Had a good couple of days thinking very little about WAS as I can. Hard to keep her totally out of my mind since she is now texting me daily. Chit chat stuff ... nothing serious. Not sure if I should keep replying to her or not. I was her best friend while we were together. We texted each other good mornings ... how our day was going ... what to cook for dinner etc. etc. etc. I see these new text as nothing but the same context as those we sent to each other while she planned her exit. Is she wanting her friend back ... but not the husband? Is she playing with me to see if she could come back. Or is she now just lonely being single again? Who knows! I do know Sandi2 woke me up. My kids are doing just fine without the drama around the house. They're helping around the house without any lip what so ever. My D comes and gives me a big hug when I walk through the door after work. She didn't do this when WAS and I were together. She did see WAS do it everyday so maybe she's imitating her a bit. Whatever the cause I like it.

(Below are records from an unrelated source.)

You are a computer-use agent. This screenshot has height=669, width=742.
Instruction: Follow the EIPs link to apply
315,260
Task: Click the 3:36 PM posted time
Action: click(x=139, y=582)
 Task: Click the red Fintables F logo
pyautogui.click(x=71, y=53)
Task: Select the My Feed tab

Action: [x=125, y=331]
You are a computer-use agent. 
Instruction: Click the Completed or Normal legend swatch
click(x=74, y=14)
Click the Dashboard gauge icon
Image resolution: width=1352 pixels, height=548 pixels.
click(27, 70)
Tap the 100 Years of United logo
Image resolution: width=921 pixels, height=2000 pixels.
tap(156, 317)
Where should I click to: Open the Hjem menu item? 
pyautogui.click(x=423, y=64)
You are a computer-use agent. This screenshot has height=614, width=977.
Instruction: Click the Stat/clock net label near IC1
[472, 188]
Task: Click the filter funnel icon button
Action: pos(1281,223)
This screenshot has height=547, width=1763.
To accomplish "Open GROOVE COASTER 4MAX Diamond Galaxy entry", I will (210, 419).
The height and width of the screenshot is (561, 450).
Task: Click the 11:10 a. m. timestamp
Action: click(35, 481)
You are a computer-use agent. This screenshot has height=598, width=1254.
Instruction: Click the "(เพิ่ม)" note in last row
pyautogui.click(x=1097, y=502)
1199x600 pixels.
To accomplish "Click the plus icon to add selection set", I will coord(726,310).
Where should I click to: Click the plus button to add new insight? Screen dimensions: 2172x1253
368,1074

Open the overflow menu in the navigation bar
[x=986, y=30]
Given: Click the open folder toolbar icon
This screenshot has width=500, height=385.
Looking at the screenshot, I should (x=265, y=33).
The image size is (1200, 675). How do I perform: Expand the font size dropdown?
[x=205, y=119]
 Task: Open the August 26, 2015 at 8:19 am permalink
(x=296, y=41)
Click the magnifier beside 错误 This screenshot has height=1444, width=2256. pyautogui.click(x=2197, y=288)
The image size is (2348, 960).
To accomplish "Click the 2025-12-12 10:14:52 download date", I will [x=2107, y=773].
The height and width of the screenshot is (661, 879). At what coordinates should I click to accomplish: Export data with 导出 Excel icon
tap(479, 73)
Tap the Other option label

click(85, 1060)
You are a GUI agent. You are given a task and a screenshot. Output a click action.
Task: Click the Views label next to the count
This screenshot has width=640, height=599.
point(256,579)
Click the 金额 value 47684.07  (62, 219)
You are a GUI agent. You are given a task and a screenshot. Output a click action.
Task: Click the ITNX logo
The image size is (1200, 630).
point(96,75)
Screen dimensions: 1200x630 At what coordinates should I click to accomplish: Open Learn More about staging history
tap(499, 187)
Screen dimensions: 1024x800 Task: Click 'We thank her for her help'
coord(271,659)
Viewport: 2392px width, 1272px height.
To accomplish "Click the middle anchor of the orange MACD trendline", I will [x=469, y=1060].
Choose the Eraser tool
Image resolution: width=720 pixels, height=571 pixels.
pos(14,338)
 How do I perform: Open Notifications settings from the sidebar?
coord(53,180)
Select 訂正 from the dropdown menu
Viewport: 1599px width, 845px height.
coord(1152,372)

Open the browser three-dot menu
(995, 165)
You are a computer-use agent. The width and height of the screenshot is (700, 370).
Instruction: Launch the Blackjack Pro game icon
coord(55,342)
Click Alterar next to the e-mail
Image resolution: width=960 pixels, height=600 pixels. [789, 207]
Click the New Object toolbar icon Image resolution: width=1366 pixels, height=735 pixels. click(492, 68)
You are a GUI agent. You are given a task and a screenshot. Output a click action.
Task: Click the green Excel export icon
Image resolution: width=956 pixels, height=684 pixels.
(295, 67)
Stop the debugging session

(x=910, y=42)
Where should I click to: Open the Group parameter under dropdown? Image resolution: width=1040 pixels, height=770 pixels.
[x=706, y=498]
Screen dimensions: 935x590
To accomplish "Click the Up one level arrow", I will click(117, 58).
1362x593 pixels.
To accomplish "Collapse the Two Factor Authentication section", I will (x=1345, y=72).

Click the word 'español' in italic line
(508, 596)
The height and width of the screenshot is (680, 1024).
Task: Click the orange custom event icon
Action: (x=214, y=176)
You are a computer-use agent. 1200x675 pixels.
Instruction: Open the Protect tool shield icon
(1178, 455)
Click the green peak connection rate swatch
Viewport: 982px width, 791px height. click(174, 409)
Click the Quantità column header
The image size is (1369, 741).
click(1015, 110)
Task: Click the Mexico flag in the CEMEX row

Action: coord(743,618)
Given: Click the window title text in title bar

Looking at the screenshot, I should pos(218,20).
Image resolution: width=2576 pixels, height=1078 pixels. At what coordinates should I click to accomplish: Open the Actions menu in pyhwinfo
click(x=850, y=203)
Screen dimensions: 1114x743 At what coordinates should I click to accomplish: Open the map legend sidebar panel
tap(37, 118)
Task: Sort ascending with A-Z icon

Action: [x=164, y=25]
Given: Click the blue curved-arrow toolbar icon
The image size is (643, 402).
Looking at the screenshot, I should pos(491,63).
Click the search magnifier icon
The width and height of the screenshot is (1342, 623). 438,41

The kids and I are starting to settle into our new lives without "Mom" in it. I know I cannot make WAS spend more time with them that is something she will have to do on her own. I will have to set boundaries with her though. When WAS does want to spend time with them she just text them she's picking them up without discussing with me if we had plans or not. Just I'm coming to get you. I see I need to get the book concerning boundaries and how to set them.
I'm really not sure what I want anymore. Maybe setting these boundaries will give me direction and more self worth.
Me 44 WAW 37 S 14 D 12
M 18 yrs T 20 yrs WAS 7-27-09 WAS #2 6-10-11
"Success is to be measured not so much by the position that one has reached in life as by the obstacles which he has overcome."